The USSB was effectively abolished on 02/03/1934 by executive order 6166 dated 10/06/1933 and this board was superceded by 6 other boards (various titles) and today is Maritime Administration of D of T. Try A web search.
Mark H. Goldberg has written "The Hog Islanders", "The Shipping Board's Agency Ships" and "The Stately President Liners (part 1-The 502s--650 or so pages. Part 2 on the 535s is to follow.)" for the American Merchant Marine Museum.
One piece of trivia which can be verified on the APL site.
The ships of the 502 and 535 classes were named in accordance with their length.
For some strange reason, which would make sense only to a government beaurocrat, the 502s were named for their length between perpendiculars, but the 535s for their length overall.

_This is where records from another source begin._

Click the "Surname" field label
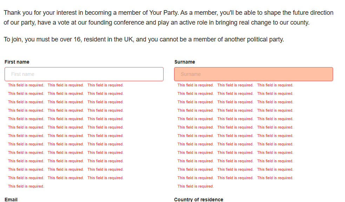The width and height of the screenshot is (345, 202). [185, 62]
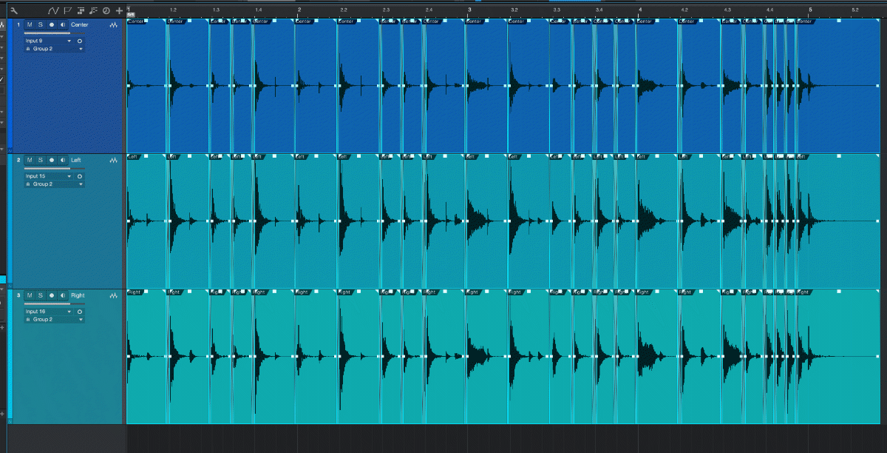The height and width of the screenshot is (453, 887).
Task: Mute the Center track
Action: 30,25
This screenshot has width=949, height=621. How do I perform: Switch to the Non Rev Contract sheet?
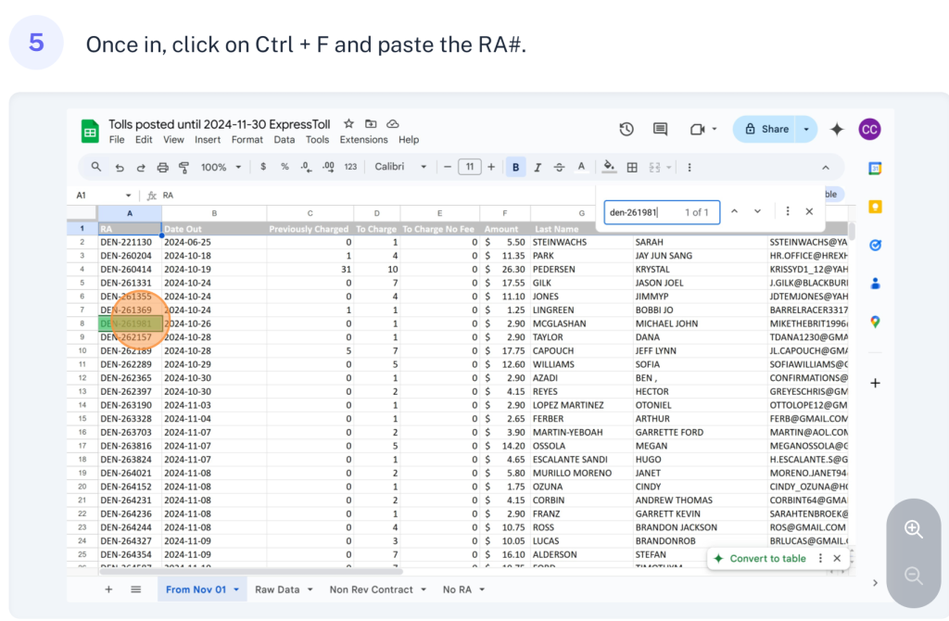371,589
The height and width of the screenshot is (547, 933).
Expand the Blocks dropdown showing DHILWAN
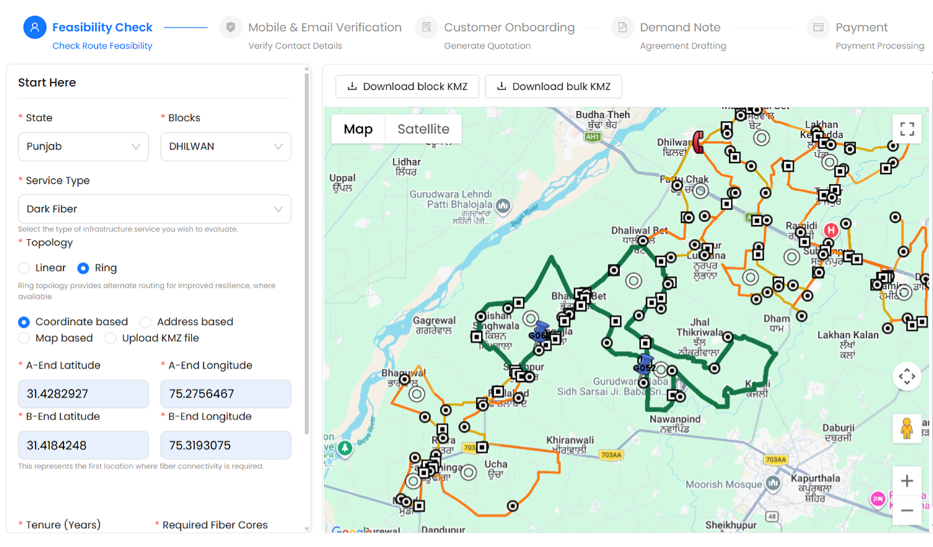pyautogui.click(x=226, y=147)
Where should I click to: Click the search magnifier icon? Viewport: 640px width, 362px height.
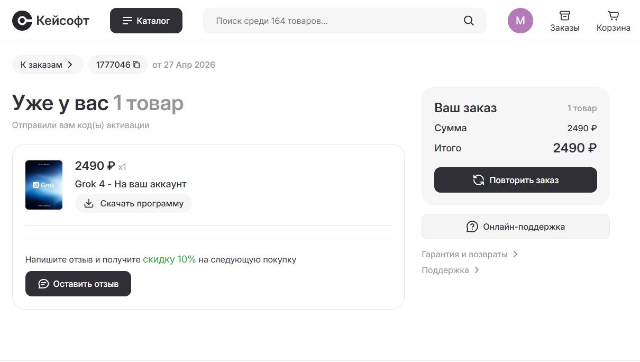point(469,21)
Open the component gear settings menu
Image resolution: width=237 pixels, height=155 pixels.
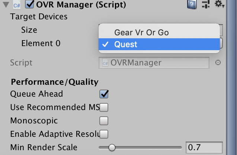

The two classes were did not have a 33' difference in length as most thought, but a difference of only 12'-16', depending on whether they were measured overall or between perpendiculars.
Also, many of the various lines that operated these ships used displacement tonnage, rather than gross tonnage, in their advertising, giving the impression that these liners were much larger than they really were.
Many thanks to you all for the info, it will give me a couple of angles to go on.
It gets a bit frustrating at times when you have a picture of a ship that "disapears" at some stage and it takes time to find a clue of what happen to them.
Thanks to this site i have already solved a couple of problems
I thought I'd add the poster--the fiercest damned eagle I've ever seen.
I've always been interested in these ships and I do have Mark Goldbergs's books--if there is information on a particular ship or incident, there's a slight chance I may be able to help.